HRW acusa Moçambique

A Human Rights Watch (HRW) considerou hoje que, apesar do cessar-fogo assinado em Dezembro de 2016 pelas partes em conflito em Moçambique, os crimes cometidos por grupos armados e os abusos aos direitos humanos continuam impunes.

No “Relatório Mundial 2018: Luta pelos Direitos Tem Sucesso”, divulgado hoje em Paris, a HRW divide a responsabilidade pelas forças de segurança governamentais – o executivo é liderado desde a independência, em 1975, pela Frente de Libertação de Moçambique (Frelimo) – e por grupos armados ligados à Resistência Nacional Moçambicana (Renamo, antigo movimento rebelde hoje partido político).

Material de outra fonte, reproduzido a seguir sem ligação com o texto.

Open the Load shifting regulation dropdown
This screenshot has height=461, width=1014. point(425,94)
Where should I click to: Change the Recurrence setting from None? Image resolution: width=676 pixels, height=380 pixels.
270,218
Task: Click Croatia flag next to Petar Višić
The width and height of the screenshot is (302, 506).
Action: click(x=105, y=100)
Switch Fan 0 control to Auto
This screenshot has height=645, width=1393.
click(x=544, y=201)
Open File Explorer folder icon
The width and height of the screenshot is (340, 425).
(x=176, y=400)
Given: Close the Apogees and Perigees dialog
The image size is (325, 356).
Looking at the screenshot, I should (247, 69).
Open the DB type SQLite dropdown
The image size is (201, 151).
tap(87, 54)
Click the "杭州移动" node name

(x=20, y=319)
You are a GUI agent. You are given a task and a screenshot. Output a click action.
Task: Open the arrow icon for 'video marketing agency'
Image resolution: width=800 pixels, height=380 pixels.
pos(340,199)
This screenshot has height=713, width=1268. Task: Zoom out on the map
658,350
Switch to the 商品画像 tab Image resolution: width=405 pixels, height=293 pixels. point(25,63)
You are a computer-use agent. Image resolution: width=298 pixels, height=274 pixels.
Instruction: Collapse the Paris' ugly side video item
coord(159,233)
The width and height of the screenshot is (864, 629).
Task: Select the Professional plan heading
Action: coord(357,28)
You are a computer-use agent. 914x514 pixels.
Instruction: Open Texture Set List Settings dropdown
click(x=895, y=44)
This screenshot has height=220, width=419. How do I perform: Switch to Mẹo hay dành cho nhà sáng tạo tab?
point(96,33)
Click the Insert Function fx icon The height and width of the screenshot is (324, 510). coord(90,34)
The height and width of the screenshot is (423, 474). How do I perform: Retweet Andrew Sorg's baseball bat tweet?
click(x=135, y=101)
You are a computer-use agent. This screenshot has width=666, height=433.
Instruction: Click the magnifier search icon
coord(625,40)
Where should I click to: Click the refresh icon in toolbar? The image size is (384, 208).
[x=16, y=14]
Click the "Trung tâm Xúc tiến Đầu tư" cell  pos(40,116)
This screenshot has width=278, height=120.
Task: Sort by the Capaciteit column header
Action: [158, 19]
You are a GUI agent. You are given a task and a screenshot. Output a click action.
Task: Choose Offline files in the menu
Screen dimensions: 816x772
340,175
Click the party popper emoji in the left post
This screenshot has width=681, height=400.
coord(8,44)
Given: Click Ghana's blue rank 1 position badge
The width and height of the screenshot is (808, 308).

O documento, de 643 páginas, é elaborado pela organização de defesa e promoção dos direitos humanos, com sede em Nova Iorque, e analisa a situação dos direitos sociais e políticos em mais de 90 países, entre eles apenas quatro lusófonos – Angola, Brasil, Guiné Equatorial e Moçambique.

Na 28.ª edição do relatório, a HRW salienta que, além da impunidade e da ausência de justiça nos tribunais, persistiram em 2017 os casos de assassinatos, desaparecimentos, raptos, detenções arbitrárias e destruição de propriedade, o que constituem “graves violações” aos direitos humanos.

A situação no país agravou-se também pela consequente crise económica, baseada também com a utilização ilegal de financiamentos estrangeiros em empresas públicas, o que levou os doadores a congelar as suas contribuições para o orçamento de Estado de Moçambique.

No relatório, a HRW destaca que as autoridades moçambicanas também não levaram a tribunal os responsáveis pelas empresa-as públicas envolvidas no escândalo, apesar de uma auditoria internacional ter pormenorizado as transações e os nomes dos envolvidos nas operações.

Presidente da República de Moçambique, passando revista a uma unidade policial em parada, em Maputo
Presidente de Moçambique, Filipe Nyusi, passando revista a uma unidade policial em parada

“Os que aplicam a lei em Moçambique continuam com a prática de não investigar um vasto leque de crimes graves”, frisa a HRW, lembrando também os casos e pelo menos 10 personalidades, “incluindo destacados dirigentes da oposição, procuradores do Estado e proeminente académicos” que foram mortos ou feridos em ataques “aparentemente motivados politicamente” em 2016, que continuam sem investigação.

A organização cita a Liga dos Direitos Humanos (LDH) moçambicana para dar conta de que as forças de segurança governamentais raptaram ou executaram sumariamente pelo menos 83 pessoas nas províncias de Manica, Sofala, Tete e Zambézia, entre Novembro de 2015 e Setembro de 2016, que também continuam sem investigação.

Por outro lado, a HRW denuncia também os alegados abusos na indústria extractiva e mineira em Moçambique, sobretudo o ocorrido em Julho de 2017 nas minas de Namanhumbir, em Montepuez, na província nortenha de Cabo Delgado, pertença da empresa britânica Gemfields e de vários antigos generais ligados à Frelimo.

Nas imagens gravadas em vídeo, espalhadas depois pela imprensa e pelas redes sociais, veem-se as forças de segurança moçambicana a atacar os trabalhadores que laboram nas minas de rubis, com agressões, ordens para os funcionários baterem em colegas entretanto atados com cordas a árvores ou com outros ainda a serem obrigados a enterrar as cabeças na terra.

Em reação aos vídeos, lembra a HRW, um porta-voz da polícia indicou, a 26 de Julho, que os agentes envolvidos estavam sob investigação, mas não adiantou quaisquer pormenores. No mês seguinte, uma associação de defesa dos direitos humanos local, deu conta de abusos contra os mineiros, como assassinatos, tortura, espancamentos e extorsão. Até hoje, denuncia a HRW, nada mais se sabe.

No relatório, a organização denuncia também a continuação dos ataques a crianças e adultos que padecem de albinismo, com mortes, raptos e espancamentos, bem como atrasos na aplicação da lei que descriminaliza a orientação sexual e a equidade do género, lembrando que a lei está por aprovar há mais de dois anos.

Também a violência doméstica e denunciada pela HRW, que lembra sobretudo os casos ocorridos em Dezembro de 2016 com a filha do ex-presidente moçambicano Armando Guebuza, assassinada pelo marido, e da também filha de um outro antigo presidente, Samora Machel, que ganhou em tribunal uma disputa depois de acusar o ex-namorado de, ao agredi-la, ter-lhe feito perder a visão num olho, dois casos mediáticos que, porém, não reflectem a realidade no país

As condições nas prisões são também denunciadas, uma vez que, projectadas para 8.000 presos, as cadeias albergam cerca de 18.000.